I disagree with Joel. I think we are vastly overpopulated now. There should be less than half as many people on this planet as there are. but if we don't want to control it ourselves, it will be taken care of for us....
but, who will survive? Not me. What about you?
This is a challenging issue for me... as someone whose education is in environmental science, and as a mother of 3 children. Whenever I'm wearing my environmentalist hat, I wonder if folks are wondering what the hell I think I'm doing since I not only reproduced but had *3* kids.
But... the 3ness of my brood has a lot to do with my family background.

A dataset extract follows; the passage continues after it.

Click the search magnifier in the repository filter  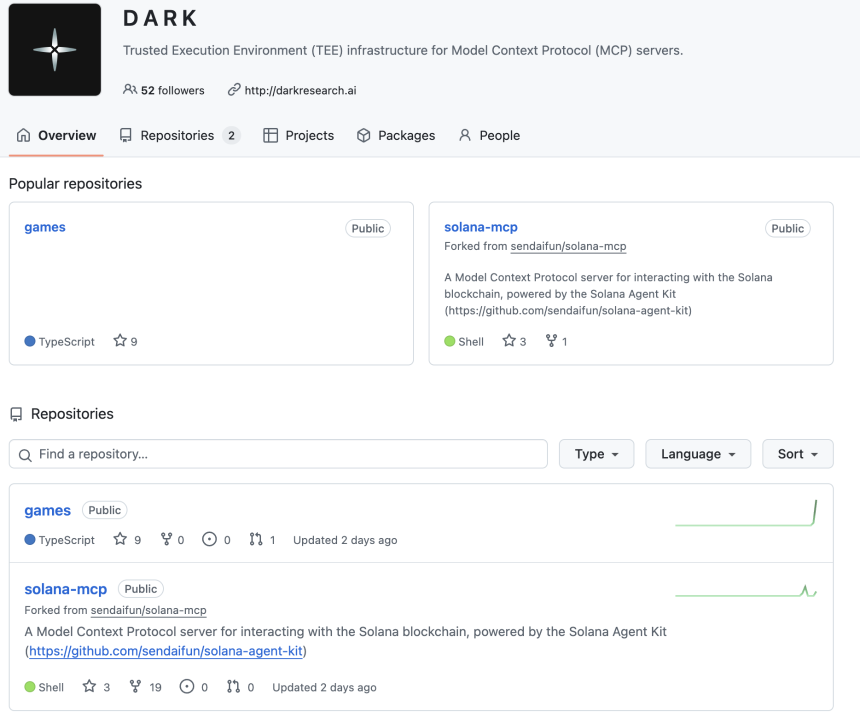point(25,454)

My developmentally disabled brother (whom I fully expected to care for as my parents became unable to) died in adulthood, leaving me as an only child. My mother also lost a brother, as did my grandmother. So part of my 3 has to do with how much I dislike being an only (in adulthood) and doing something to ensure against that for my kids. Part of my 3 also has to do with the fact that my own family is dwindling down to nothing... it's siblings dying and people not reproducing (in *our* particular family). My reasons are macabre, but as I said, they're complicated.
Thanks for all your comments. The sermon is taking a different tack than I originally thought it might. Your thoughts have helped me look at it in some new ways. I'll post it Sunday. See what you think. I'm having some trouble concentrating on it because my vision is still a little wonky and looking at the screen gives me a bit of a headache, but I'm persisting.
Whenever I'm wearing my environmentalist hat, I wonder if folks are wondering what the hell I think I'm doing since I not only reproduced but had *3* kids.I wouldn't even know which direction to put on an environmentalist hat, but I've got eight kids. Five sired, three acquired.
I know folks wonder what the hell I'm doing. I'm supplying the tax base that'll pay for this generation's old age, is what I'm doing. Their taxes will probably also go toward any number of environmental causes over the forty-odd years of their productive life. So who's doing more for the environment, us or the people who cluck disapprovingly at more-than-replacement-sized families?